The hype around Weapons has been impossible to ignore. Not only is this writer-director Zach Cregger’s long awaited follow up to the 2022 smash hit Barbarian, the buzz around the film also reached fever pitch because of the unprecedented bidding war that took place for the rights to Cregger’s screenplay. Pretty much every major studio tried to buy the rights including Netflix, Warner Brothers and Universal with the latter eventually sealing the deal for a whopping $38 million. Jordan Peele was so incensed that his production company Monkeypaw Productions lost out that he sacked longtime managers Joel Zadak and Peter Principato. This film is a big deal is what I’m saying. Surely, it couldn’t live up to the hype? You know what? I think it kinda does…
Weapons begins with an unnamed narrator (Scarlett Sher) solemnly relaying that two years earlier, in her hometown of Maybrook, Pennsylvania, a class full of children vanished.

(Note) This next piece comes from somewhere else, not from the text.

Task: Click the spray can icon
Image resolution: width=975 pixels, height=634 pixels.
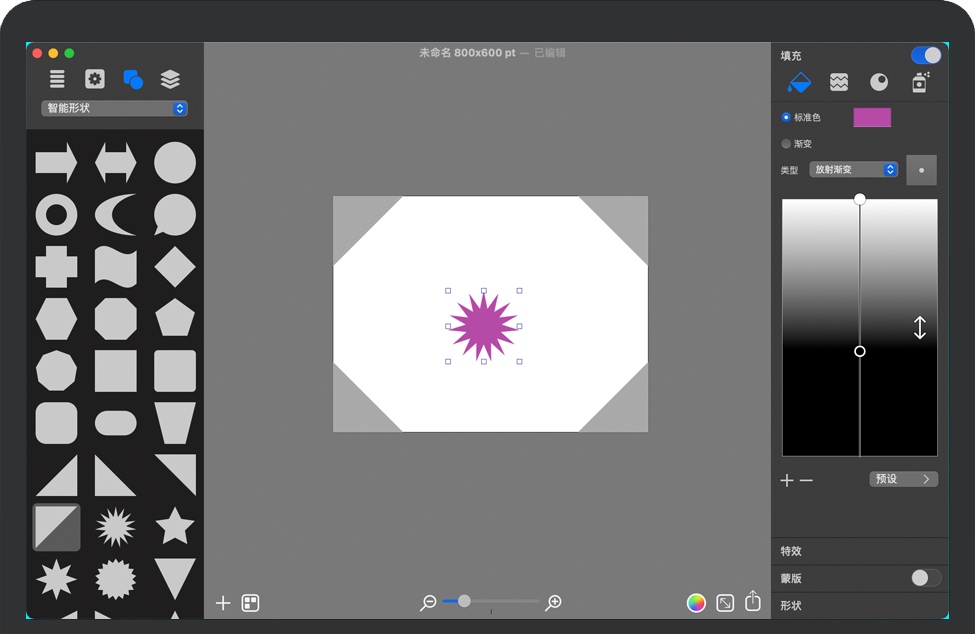Action: coord(920,82)
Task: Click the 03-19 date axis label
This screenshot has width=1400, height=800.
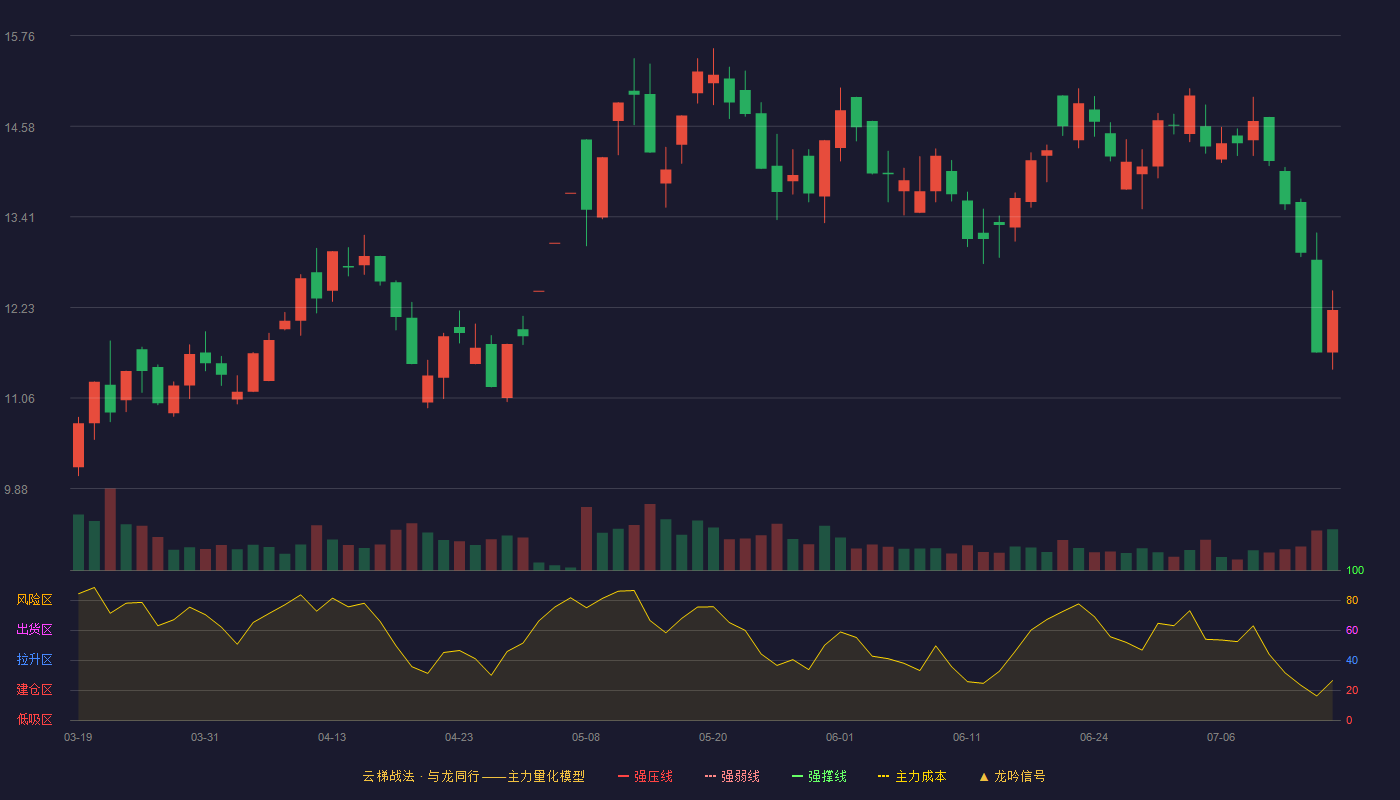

The children simultaneously awoke at 2:17am (a possible reference to the haunted hotel room in The Shining), left their beds, and ran off into the night, never to be seen again. Their teacher, Justine Gandy (Julia Garner) and a sole child (Cary Christopher), are the only ones left behind.
Cregger presents us with this mystery and then gradually solves it through the narrative lens of several key characters that all then intersect at the end. We begin with Justine, but then the narrative switches to a grieving father (Josh Brolin), a troubled police officer (Alden Ehrenreich), the school’s headteacher (Benedict Wong) and the only kid not missing. There is possibly an arugment that Cregger could perhaps have left a little bit of mystery intact, but the execution is so effective that it’s hard to argue with the end result.
As with Barbarian, Cregger provides a heady mix of extreme violence, laugh-out-loud comedy and beautiful cinematography. In lesser hands, the tonal whiplash would dull the impact of the scarier moments, but Weapons finds the perfect balance between horror and obsidian humour, helped along by some stunning performances – particularly from Garner and Brolin. The latter is truly excellent and it’s hard not to think that Pedro Pascal leaving the film due to scheduling issues caused by the writer’s strike was actually a blessing in disguise. I can’t imagine him being as intimidating and vulnerable as Brolin is here.
Weapons is the kind of film that demands multiple viewings. It contains multitudes. It’s layered and nuanced and troubling and it boasts loads of disparate elements all competing to be heard. This film and Barbarian have marked Cregger out as the next great horror auteur on the conveyor belt. I can’t wait to see what he does next.